445 – Not So Secret 
The Catalina Sky Survey has led the world in the discovery of Earth approaching objects for eleven of the past thirteen years. Recently, at an annual NASA Office of Planetary Defense Conference, which included our primary competitor, the PanSTARRS group in Hawaii, my Catalina Sky Survey teammate, Rob Seaman presented the details of some of the not so secret keys to our success.

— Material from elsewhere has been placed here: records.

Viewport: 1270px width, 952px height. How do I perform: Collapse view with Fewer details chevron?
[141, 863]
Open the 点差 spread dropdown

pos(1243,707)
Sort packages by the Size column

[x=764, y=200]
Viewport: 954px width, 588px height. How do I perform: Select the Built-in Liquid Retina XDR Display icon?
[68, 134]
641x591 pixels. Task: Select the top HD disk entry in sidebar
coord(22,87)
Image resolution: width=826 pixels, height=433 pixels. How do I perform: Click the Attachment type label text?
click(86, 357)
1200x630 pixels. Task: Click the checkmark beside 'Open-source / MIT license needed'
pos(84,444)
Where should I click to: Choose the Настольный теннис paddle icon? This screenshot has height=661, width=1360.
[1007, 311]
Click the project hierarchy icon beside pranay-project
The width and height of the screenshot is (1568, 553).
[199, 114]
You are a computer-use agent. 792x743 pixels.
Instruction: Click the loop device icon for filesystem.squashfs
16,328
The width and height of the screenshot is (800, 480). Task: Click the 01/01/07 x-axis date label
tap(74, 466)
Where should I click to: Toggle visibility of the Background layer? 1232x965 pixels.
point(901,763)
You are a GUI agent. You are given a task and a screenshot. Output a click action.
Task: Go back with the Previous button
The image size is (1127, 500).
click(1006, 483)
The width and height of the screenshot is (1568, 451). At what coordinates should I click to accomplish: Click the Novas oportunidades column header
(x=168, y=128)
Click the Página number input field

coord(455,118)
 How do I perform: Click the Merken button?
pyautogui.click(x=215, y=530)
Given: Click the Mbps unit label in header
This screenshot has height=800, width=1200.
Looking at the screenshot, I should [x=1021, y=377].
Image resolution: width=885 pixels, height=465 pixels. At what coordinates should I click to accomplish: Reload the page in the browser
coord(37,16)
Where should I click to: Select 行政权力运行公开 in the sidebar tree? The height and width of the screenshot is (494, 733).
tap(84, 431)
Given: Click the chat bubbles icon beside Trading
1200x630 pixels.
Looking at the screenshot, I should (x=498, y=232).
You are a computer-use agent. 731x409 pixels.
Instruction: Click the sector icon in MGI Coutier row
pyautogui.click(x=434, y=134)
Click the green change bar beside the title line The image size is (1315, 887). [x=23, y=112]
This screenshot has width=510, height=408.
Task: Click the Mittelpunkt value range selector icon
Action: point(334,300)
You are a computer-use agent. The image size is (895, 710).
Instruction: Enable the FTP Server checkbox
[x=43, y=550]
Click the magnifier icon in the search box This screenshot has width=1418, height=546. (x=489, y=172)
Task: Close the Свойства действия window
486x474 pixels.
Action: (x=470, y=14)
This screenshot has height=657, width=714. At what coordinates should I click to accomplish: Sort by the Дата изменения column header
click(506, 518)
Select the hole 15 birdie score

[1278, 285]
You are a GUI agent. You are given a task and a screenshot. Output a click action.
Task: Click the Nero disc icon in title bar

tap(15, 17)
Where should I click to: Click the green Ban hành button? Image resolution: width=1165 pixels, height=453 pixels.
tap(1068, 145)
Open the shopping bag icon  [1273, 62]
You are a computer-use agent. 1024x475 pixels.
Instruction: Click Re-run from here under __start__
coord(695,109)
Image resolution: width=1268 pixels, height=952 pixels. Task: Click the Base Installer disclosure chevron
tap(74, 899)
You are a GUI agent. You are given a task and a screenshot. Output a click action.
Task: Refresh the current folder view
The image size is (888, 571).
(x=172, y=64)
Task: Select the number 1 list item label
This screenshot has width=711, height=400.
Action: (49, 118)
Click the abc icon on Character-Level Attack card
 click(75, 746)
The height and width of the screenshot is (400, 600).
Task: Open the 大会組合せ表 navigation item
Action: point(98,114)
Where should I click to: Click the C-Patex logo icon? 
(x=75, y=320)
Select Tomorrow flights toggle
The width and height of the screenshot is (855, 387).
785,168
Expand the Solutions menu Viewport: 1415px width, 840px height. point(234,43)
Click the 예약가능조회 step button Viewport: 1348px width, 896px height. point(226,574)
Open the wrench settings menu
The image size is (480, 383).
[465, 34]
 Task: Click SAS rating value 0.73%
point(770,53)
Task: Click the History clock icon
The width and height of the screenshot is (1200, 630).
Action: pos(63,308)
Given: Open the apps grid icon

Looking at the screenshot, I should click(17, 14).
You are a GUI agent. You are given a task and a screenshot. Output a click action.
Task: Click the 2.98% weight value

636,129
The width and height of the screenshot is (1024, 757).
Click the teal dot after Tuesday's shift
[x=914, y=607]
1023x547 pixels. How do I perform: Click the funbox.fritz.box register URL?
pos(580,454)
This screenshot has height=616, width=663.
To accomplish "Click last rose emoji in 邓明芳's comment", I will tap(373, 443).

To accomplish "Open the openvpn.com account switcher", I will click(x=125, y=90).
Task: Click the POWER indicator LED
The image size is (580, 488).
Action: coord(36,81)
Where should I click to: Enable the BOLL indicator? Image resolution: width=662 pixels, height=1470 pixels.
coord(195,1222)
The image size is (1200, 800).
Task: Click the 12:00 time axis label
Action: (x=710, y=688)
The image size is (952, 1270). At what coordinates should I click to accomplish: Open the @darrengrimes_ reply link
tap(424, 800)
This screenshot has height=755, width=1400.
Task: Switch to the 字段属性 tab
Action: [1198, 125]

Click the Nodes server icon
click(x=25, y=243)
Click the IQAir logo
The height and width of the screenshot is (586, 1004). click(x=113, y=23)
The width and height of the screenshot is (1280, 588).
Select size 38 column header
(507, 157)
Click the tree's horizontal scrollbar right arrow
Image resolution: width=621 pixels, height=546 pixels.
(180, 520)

Often, in the hours after it’s discovery, an unknown object becomes fainter and without additional followup observations it’s position becomes more uncertain making it likely to be lost, perhaps only to be rediscovered at some point in the future. Computers shine in using algorithms to identify and sort through massive quantities of data while humans excel at pattern recognition. At the Catalina Sky Survey we combine excellent identification software with highly competent observers at the telescope to identify, verify, and quickly report new discoveries to the Minor Planet Center so that they can be followed up during the night of their discovery. This rapid reporting also allows the NASA Scout Software to identify objects which are likely to pass very near or even strike Earth. Additionally, our team led the pack in 2017 by making more than six million followup observations of objects to improve the knowledge of their future locations. A partnership of humans and computers will help to minimize the damage when asteroid hunters find a space rock with our number on it.

446 -Asteroid Homestead
Elon Musk’s SpaceX Falcon Heavy Launch Vehicle which propelled spaceman and his Tesla roadster into orbit around the sun has liberated our imagination. In the future one can envision a space mining family boarding a descendent of the SpaceX Falcon Heavy Launch Vehicle for a a trip into low Earth orbit. A few hundred miles above the Earth’s surface they would rendezvous with their asteroid mining spacecraft which will be their home for the next five years or so. Their hydrogen and oxygen fueled rocket vehicle would then propel them into a solar orbit designed to bring them near an Earth approaching asteroid which has been selected for it’s water and mineral content. Upon arriving at their asteroid homestead they would gently touch down and attach their vehicle firmly to it. A light weight solar collector will generate electricity for them and also will be used to separate the asteroid’s water into oxygen to breathe and hydrogen-oxygen rocket fuel for their return voyage. Some small asteroids are likely to contain metals like nickel, iridium, palladium, platinum, gold, magnesium and osmium which if our asteroid miners are lucky will pay for their efforts. This flight of fancy has an increasing possibility of reality to me since my former Catalina Sky Survey teammate Rose Matheny has taken a job to choreograph NASA’s OSIRIS-REx’s sample and return mission to the asteroid Bennu.

For Travelers in the Night this is Dr. Al Grauer.